Data extract:
━━━

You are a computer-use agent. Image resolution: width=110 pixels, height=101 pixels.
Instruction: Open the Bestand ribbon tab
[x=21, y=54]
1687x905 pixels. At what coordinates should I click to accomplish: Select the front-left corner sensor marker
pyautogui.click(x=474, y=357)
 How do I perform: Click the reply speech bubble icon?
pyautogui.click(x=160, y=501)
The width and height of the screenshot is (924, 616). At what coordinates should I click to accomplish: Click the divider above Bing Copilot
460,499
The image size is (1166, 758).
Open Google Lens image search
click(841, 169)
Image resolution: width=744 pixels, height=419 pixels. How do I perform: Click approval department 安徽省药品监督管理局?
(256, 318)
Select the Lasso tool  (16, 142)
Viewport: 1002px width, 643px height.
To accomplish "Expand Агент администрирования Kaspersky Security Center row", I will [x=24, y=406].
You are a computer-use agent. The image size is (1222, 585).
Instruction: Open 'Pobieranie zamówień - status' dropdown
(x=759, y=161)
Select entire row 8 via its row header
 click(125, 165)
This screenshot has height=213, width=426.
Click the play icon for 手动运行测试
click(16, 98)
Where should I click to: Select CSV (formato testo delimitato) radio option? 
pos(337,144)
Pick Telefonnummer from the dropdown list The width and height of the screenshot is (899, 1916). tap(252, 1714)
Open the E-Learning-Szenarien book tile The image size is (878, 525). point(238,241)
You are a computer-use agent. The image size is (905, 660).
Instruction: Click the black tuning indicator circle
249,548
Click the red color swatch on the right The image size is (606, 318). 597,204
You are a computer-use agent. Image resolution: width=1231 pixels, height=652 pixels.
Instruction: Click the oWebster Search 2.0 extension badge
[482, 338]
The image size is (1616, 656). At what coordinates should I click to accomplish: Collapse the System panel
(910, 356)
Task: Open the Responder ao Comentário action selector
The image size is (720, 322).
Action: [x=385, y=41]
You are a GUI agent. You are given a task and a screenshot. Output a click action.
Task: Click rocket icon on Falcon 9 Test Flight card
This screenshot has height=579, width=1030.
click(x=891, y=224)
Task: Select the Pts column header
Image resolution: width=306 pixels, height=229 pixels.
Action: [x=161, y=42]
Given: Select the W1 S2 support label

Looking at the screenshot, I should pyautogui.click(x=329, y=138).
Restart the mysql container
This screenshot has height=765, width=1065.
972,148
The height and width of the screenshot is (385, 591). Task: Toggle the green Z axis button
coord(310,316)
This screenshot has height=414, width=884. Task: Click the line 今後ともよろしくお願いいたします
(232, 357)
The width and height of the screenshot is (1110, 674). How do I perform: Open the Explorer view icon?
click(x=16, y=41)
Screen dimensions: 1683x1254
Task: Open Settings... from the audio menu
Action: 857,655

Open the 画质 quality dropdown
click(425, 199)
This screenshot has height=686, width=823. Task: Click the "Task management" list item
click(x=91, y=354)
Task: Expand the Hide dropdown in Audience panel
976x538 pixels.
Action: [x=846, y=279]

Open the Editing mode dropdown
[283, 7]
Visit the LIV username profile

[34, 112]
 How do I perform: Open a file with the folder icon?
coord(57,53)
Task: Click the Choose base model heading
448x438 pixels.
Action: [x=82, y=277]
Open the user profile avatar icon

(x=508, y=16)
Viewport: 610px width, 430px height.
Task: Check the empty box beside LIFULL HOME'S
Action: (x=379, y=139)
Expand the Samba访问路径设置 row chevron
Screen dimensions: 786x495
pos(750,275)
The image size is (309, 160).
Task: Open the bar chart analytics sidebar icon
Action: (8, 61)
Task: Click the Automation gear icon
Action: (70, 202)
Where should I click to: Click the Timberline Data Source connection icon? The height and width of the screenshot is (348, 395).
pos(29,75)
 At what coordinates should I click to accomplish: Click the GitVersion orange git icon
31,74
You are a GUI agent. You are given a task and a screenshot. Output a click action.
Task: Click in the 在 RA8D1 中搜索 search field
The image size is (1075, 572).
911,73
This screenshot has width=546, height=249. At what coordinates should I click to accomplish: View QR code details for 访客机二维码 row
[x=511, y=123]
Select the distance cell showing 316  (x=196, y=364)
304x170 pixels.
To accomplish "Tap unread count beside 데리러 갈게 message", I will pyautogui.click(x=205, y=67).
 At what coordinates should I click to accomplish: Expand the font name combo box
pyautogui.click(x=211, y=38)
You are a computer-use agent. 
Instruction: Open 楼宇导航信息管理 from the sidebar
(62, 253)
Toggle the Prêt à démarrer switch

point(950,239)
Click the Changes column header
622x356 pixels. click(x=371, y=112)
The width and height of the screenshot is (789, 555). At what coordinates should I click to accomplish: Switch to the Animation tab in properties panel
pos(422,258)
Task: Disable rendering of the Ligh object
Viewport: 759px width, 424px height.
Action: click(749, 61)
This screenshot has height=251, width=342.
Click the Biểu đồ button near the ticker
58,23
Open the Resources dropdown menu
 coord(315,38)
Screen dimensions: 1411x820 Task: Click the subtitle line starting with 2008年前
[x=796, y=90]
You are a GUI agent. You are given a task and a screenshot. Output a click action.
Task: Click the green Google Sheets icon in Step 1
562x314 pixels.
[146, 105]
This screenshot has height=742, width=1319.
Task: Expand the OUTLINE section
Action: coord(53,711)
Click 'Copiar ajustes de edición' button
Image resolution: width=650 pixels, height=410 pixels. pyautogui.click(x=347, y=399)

━━━

Copy every item above word for word.

You are a computer-use agent. Image resolution: width=110 pixels, height=101 pixels.
Instruction: Open the Bestand ribbon tab
[x=21, y=54]
1687x905 pixels. At what coordinates should I click to accomplish: Select the front-left corner sensor marker
pyautogui.click(x=474, y=357)
 How do I perform: Click the reply speech bubble icon?
pyautogui.click(x=160, y=501)
The width and height of the screenshot is (924, 616). At what coordinates should I click to accomplish: Click the divider above Bing Copilot
460,499
The image size is (1166, 758).
Open Google Lens image search
click(841, 169)
Image resolution: width=744 pixels, height=419 pixels. How do I perform: Click approval department 安徽省药品监督管理局?
(256, 318)
Select the Lasso tool  (16, 142)
Viewport: 1002px width, 643px height.
To accomplish "Expand Агент администрирования Kaspersky Security Center row", I will [x=24, y=406].
You are a computer-use agent. The image size is (1222, 585).
Instruction: Open 'Pobieranie zamówień - status' dropdown
(x=759, y=161)
Select entire row 8 via its row header
 click(125, 165)
This screenshot has height=213, width=426.
Click the play icon for 手动运行测试
click(16, 98)
Where should I click to: Select CSV (formato testo delimitato) radio option? 
pos(337,144)
Pick Telefonnummer from the dropdown list The width and height of the screenshot is (899, 1916). tap(252, 1714)
Open the E-Learning-Szenarien book tile The image size is (878, 525). point(238,241)
You are a computer-use agent. The image size is (905, 660).
Instruction: Click the black tuning indicator circle
249,548
Click the red color swatch on the right The image size is (606, 318). 597,204
You are a computer-use agent. Image resolution: width=1231 pixels, height=652 pixels.
Instruction: Click the oWebster Search 2.0 extension badge
[482, 338]
The image size is (1616, 656). At what coordinates should I click to accomplish: Collapse the System panel
(910, 356)
Task: Open the Responder ao Comentário action selector
The image size is (720, 322).
Action: [x=385, y=41]
You are a GUI agent. You are given a task and a screenshot. Output a click action.
Task: Click rocket icon on Falcon 9 Test Flight card
This screenshot has height=579, width=1030.
click(x=891, y=224)
Task: Select the Pts column header
Image resolution: width=306 pixels, height=229 pixels.
Action: [x=161, y=42]
Given: Select the W1 S2 support label

Looking at the screenshot, I should pyautogui.click(x=329, y=138).
Restart the mysql container
This screenshot has height=765, width=1065.
972,148
The height and width of the screenshot is (385, 591). Task: Toggle the green Z axis button
coord(310,316)
This screenshot has height=414, width=884. Task: Click the line 今後ともよろしくお願いいたします
(232, 357)
The width and height of the screenshot is (1110, 674). How do I perform: Open the Explorer view icon?
click(x=16, y=41)
Screen dimensions: 1683x1254
Task: Open Settings... from the audio menu
Action: 857,655

Open the 画质 quality dropdown
click(425, 199)
This screenshot has height=686, width=823. Task: Click the "Task management" list item
click(x=91, y=354)
Task: Expand the Hide dropdown in Audience panel
976x538 pixels.
Action: [x=846, y=279]

Open the Editing mode dropdown
[283, 7]
Visit the LIV username profile

[34, 112]
 How do I perform: Open a file with the folder icon?
coord(57,53)
Task: Click the Choose base model heading
448x438 pixels.
Action: [x=82, y=277]
Open the user profile avatar icon

(x=508, y=16)
Viewport: 610px width, 430px height.
Task: Check the empty box beside LIFULL HOME'S
Action: (x=379, y=139)
Expand the Samba访问路径设置 row chevron
Screen dimensions: 786x495
pos(750,275)
The image size is (309, 160).
Task: Open the bar chart analytics sidebar icon
Action: (8, 61)
Task: Click the Automation gear icon
Action: (70, 202)
Where should I click to: Click the Timberline Data Source connection icon? The height and width of the screenshot is (348, 395).
pos(29,75)
 At what coordinates should I click to accomplish: Click the GitVersion orange git icon
31,74
You are a GUI agent. You are given a task and a screenshot. Output a click action.
Task: Click in the 在 RA8D1 中搜索 search field
The image size is (1075, 572).
911,73
This screenshot has width=546, height=249. At what coordinates should I click to accomplish: View QR code details for 访客机二维码 row
[x=511, y=123]
Select the distance cell showing 316  (x=196, y=364)
304x170 pixels.
To accomplish "Tap unread count beside 데리러 갈게 message", I will pyautogui.click(x=205, y=67).
 At what coordinates should I click to accomplish: Expand the font name combo box
pyautogui.click(x=211, y=38)
You are a computer-use agent. 
Instruction: Open 楼宇导航信息管理 from the sidebar
(62, 253)
Toggle the Prêt à démarrer switch

point(950,239)
Click the Changes column header
622x356 pixels. click(x=371, y=112)
The width and height of the screenshot is (789, 555). At what coordinates should I click to accomplish: Switch to the Animation tab in properties panel
pos(422,258)
Task: Disable rendering of the Ligh object
Viewport: 759px width, 424px height.
Action: click(749, 61)
This screenshot has height=251, width=342.
Click the Biểu đồ button near the ticker
58,23
Open the Resources dropdown menu
 coord(315,38)
Screen dimensions: 1411x820 Task: Click the subtitle line starting with 2008年前
[x=796, y=90]
You are a GUI agent. You are given a task and a screenshot. Output a click action.
Task: Click the green Google Sheets icon in Step 1
562x314 pixels.
[146, 105]
This screenshot has height=742, width=1319.
Task: Expand the OUTLINE section
Action: coord(53,711)
Click 'Copiar ajustes de edición' button
Image resolution: width=650 pixels, height=410 pixels. pyautogui.click(x=347, y=399)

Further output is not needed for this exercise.